Description

Farm Notes

Compared to the coffees from nearby Indonesia, and Southeast Asia, Papua New Guinea (“PNG”) coffees can be a bit confusing. All PNG coffees are wet-processed, which explains why they have a brighter, more acidic profile, and why some basic aspects of the cup can be vaguely similar to Central America coffees. Most Indonesia coffees (Sumatra, and most Sulawesi) are “wet-hulled” which results in lower acidity, heavy body, and the funky “earthy” character. With PNG there can be a huge range of cup flavors from rustic, bulked Organic lots to Plantation coffees. The plantations are larger farms that have their own coffee-processing wet mills, so they are able to control all the variables of production better than the small-farm coffee gardens. That is where the Kimel farms are rather interesting.

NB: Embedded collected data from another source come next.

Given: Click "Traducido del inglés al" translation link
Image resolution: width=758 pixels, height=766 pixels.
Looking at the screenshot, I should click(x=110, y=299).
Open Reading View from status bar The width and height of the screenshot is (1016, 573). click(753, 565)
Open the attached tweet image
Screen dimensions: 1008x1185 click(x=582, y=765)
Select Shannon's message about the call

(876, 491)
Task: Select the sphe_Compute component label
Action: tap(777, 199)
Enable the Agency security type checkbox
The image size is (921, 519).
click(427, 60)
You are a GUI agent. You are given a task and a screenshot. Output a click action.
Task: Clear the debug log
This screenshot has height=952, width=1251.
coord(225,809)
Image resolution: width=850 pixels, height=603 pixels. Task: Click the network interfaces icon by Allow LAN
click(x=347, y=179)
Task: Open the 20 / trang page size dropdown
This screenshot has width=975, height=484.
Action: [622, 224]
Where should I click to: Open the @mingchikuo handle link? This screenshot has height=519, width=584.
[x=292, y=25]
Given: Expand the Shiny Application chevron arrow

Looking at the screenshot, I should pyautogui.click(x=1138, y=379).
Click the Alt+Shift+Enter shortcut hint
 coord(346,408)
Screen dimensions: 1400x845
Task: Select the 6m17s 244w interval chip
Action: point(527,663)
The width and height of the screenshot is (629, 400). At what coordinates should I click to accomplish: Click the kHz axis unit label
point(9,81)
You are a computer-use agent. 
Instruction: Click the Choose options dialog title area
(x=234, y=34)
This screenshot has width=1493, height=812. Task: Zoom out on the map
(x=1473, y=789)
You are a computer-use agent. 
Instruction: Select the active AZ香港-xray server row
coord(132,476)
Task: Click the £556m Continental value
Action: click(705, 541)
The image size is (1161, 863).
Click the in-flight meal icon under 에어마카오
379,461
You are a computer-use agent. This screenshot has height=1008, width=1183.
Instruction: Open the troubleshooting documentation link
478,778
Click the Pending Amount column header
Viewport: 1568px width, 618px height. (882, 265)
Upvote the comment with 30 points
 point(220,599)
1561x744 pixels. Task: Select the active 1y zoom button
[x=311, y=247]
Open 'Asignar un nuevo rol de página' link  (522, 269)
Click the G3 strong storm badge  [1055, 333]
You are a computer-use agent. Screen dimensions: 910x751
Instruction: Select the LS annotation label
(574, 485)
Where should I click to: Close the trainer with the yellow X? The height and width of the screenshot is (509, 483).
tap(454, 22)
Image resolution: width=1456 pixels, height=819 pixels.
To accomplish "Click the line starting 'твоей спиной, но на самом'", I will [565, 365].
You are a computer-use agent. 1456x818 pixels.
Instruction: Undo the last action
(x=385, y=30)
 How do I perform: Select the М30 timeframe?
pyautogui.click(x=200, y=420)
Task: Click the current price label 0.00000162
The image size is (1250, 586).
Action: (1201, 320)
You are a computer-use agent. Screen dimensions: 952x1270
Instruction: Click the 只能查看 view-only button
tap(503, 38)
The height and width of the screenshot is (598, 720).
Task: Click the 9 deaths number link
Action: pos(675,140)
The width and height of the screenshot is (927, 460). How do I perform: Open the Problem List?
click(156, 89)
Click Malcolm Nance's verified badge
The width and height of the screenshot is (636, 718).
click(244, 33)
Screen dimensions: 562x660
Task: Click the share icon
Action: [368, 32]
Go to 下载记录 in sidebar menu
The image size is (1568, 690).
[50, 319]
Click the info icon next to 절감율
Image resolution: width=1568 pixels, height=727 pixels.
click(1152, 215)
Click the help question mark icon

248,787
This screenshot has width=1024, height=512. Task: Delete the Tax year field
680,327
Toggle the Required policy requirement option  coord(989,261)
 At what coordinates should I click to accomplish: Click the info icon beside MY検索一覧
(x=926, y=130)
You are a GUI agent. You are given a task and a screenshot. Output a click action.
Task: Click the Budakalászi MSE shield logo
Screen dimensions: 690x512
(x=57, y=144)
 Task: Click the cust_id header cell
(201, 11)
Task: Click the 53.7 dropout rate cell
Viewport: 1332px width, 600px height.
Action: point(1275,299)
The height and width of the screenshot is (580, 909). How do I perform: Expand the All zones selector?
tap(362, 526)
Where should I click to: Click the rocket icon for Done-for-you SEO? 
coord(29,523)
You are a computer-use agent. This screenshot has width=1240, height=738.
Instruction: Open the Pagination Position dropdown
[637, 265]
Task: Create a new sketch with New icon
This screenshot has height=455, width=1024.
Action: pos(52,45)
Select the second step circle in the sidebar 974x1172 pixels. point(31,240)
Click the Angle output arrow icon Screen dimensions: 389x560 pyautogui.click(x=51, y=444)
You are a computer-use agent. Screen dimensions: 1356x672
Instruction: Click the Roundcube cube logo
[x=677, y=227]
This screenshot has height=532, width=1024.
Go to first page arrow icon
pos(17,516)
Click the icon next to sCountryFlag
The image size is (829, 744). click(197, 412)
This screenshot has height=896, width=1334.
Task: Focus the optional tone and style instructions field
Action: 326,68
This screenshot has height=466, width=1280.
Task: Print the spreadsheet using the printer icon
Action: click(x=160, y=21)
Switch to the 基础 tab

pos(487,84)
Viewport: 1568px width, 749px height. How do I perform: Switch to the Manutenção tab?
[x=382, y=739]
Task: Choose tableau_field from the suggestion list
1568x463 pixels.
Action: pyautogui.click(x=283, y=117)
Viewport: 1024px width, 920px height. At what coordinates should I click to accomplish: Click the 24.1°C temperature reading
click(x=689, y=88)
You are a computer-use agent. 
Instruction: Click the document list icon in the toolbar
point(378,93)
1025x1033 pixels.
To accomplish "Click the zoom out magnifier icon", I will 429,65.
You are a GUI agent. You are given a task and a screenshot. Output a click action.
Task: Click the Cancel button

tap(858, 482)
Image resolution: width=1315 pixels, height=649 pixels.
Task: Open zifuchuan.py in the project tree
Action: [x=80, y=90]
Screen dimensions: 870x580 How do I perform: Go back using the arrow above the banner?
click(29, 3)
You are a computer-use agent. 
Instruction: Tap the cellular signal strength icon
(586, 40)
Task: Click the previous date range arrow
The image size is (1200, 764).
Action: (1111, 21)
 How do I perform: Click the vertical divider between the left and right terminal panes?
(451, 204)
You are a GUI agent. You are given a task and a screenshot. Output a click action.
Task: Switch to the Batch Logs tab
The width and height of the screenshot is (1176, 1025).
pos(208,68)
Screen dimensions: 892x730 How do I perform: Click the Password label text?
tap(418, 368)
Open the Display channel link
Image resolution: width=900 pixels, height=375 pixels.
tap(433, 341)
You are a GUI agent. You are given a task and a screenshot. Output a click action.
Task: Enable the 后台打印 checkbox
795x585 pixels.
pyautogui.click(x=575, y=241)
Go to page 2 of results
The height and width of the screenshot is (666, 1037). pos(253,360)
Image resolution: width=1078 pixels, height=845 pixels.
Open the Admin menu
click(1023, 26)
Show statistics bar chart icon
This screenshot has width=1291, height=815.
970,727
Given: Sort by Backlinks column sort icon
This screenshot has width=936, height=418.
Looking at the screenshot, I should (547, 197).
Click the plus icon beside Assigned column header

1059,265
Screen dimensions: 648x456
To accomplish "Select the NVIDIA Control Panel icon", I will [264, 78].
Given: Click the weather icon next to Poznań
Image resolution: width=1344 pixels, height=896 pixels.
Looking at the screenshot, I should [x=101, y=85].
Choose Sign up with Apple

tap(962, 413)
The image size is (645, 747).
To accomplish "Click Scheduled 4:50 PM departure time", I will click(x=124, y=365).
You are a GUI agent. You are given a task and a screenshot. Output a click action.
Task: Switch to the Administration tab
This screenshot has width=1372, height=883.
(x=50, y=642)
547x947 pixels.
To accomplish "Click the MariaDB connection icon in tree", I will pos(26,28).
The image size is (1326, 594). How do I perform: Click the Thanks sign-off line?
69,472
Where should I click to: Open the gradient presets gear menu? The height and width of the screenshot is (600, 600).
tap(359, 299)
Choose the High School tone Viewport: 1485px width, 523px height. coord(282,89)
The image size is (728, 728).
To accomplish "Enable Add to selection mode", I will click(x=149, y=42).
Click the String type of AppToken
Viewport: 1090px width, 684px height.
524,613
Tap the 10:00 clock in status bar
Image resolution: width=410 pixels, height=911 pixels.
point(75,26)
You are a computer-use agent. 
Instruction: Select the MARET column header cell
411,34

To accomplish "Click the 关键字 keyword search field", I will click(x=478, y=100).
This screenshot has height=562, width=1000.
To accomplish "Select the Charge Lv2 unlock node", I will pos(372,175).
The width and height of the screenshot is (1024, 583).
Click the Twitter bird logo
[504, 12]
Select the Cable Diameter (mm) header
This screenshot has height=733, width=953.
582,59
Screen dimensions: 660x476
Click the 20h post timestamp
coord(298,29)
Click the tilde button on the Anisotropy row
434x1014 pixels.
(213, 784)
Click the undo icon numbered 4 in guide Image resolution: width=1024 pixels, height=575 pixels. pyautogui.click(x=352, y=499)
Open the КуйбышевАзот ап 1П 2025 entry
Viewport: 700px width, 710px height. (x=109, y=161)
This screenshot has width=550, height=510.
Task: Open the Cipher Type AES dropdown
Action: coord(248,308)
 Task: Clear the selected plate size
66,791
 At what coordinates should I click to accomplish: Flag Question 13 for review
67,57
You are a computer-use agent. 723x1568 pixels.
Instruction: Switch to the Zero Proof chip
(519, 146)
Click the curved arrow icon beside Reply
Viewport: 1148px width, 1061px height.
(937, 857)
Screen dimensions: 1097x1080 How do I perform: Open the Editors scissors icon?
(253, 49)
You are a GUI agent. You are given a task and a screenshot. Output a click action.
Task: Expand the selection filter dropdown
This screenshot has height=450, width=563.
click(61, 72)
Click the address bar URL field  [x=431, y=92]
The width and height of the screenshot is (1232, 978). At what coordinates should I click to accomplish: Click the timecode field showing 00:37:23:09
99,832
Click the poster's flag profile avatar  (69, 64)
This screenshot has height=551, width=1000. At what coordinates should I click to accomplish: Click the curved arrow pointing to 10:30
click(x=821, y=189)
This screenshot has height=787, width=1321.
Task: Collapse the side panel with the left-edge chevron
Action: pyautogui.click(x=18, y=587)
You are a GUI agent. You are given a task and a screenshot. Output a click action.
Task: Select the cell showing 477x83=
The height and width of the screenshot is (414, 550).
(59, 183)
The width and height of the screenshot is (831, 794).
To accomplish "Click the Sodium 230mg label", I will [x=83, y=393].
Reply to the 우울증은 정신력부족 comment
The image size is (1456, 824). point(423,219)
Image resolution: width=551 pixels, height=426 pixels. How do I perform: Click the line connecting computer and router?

Kimel has their own wet mills like a plantation, but is actually a group of farms centered around the main 620 hectare plantation. Kimel is cooperatively-owned by the indigenous Opais peoples of the Wahgi Valley. In a sense, it is a private cooperative, and mainly due to excellent altitudes and decent quality control at the mill, the coffee has a vibrant brightness while retaining some unique PNG origin characteristics. Also interesting is the fact Kimel is comprised of more cultivars than you can count on one hand, a mixed salad of green coffees: Typica, Arusha, Blue Mountain, Mundo Novo, Catimor, Caturra, and probably more! This indicates that, while buyers and sellers like to represent coffees being of one or two cultivars, in reality farmers tend to plant some on any type that comes along, a way of hedging your bets in case any particular cultivar doesn’t pan out.

Cupping Notes

The dry fragrance has sweet smells of brown sugars and malted grain notes at City+, with Full City showing more chocolate-forward smells. The wet aroma adds a sweet layer of honey and browned butter, with a clean, dark brown sugar note in the steam. City+ roasts brew up a balanced, sweet cup, honey sweetness giving way to a spectrum of flavor accents like green tea, honey, rindy orange, and some roasted barley in aroma. This isn’t a particularly high-toned coffee at this roast level, but does have moderate level of acidity. If you like our wet-processed Sulawesi offerings you will appreciate the lighter touch on the Kimel AA. While the darkest roast I tested did not breach into 2nd crack, deep chocolate and a note of sarsparilla are what I picked up on, with subtle hints of safron, and piney ‘forest’ type earth tones. In between these two roast extremes, the cup was very balanced, possessing ample sweetness, and quite a bit more.